Suppose I have 500 silver coins and 500 gold coins, and all are fair. If a heads on a silver coin gives me 1 dollar, and a heads on a gold coin gives me 3 dollars. Then we know the expected number of dollars received after flipping all 1000 coins is $1\cdot250 + 3\cdot250=1000$.
The question: Suppose I flipped all the coins and got 1100 dollars. What is the most likely configurations of the number of silvers and number of golds?
Thoughts: I know there are many possible ways this could happen. The extra \$100 outside of the expected 1000 could come from, say, 100 extra silver heads, or 33 golds and 1 silver. Intuitively, both of these configurations are unlikely because there is only way of scoring 100 extra silvers, e.g. So something in between all silvers and (almost) all golds should be more likely.
I could brute force this problem by using the binomial distribution to calculate the probability of any number of heads: $P(k \text{ heads}) = (500 \text{ choose } k)\left(\frac12\right)^{500} $. So we could find the probability of any configuration ($j$ silver heads, $k$ gold heads). But I would have to plug in every possible combination that adds up to 100.
Note: this was an interview question, and was meant to be solved intuitively rather than with equations.

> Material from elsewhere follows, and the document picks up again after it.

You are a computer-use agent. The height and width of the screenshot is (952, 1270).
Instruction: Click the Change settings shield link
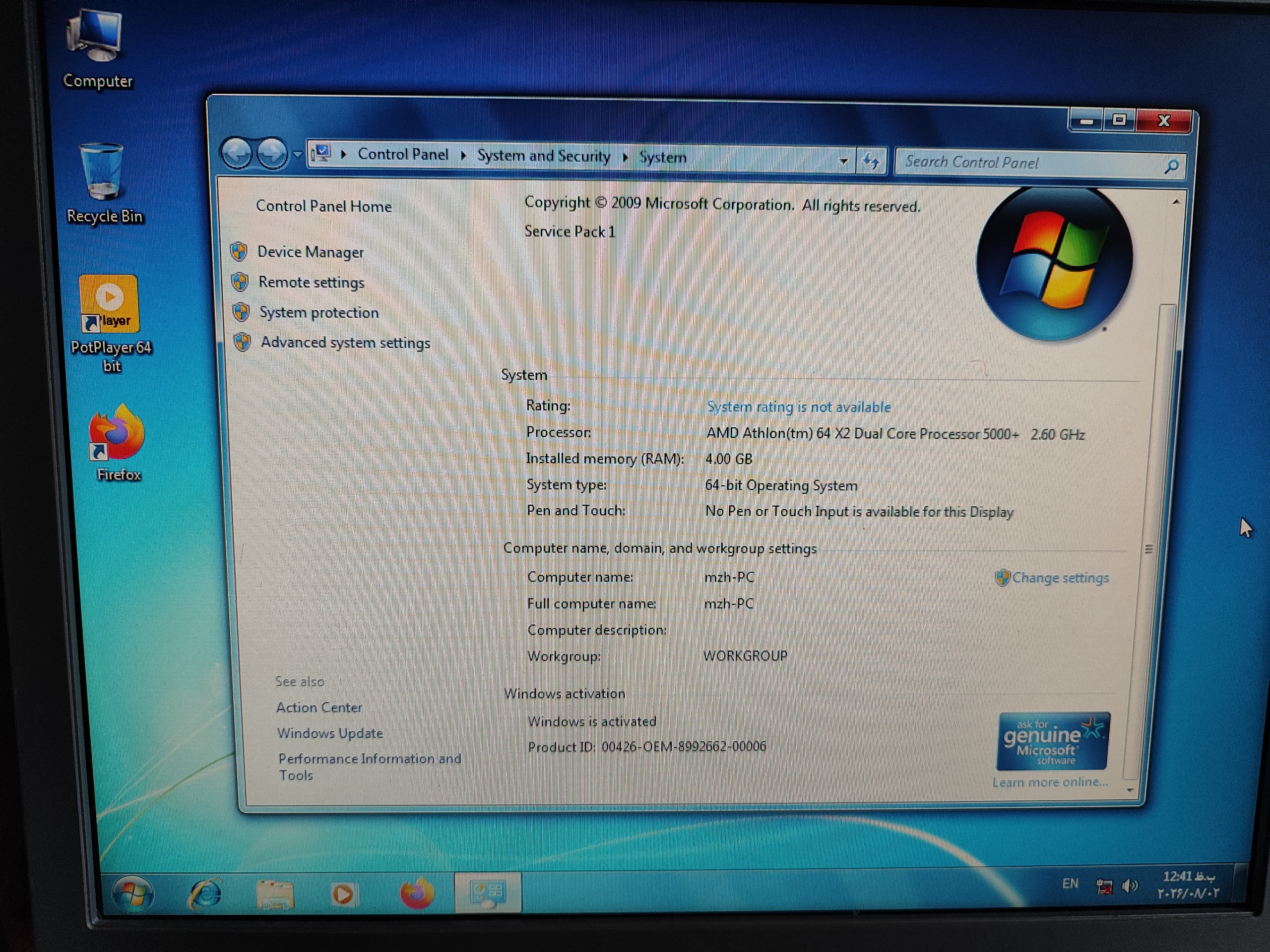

Let $N_S$, $N_G$ denote independent binomial random variables with parameters $(500,\frac 12)$. You want to maximize the conditional probability $$P(N_S=i, N_G=j|N_S+3N_G=1100)$$ over $0\leq i,j\leq 500.$
This quantity is proportional to $$\binom{500}{i}\binom{500}{j} 1_{i+3j= 1100},$$ hence it suffices to maximize $$a_j:=\binom{500}{1100-3j}\binom{500}{j} ,$$ where $200\leq j\leq 366$.
By analyzing the ratio $a_{j+1}/a_j$, we see that $a_j$ is maximal for $j=280$, hence $i=260$.
Thus the most probable configuration is $260$ silver coins and $280$ gold coins.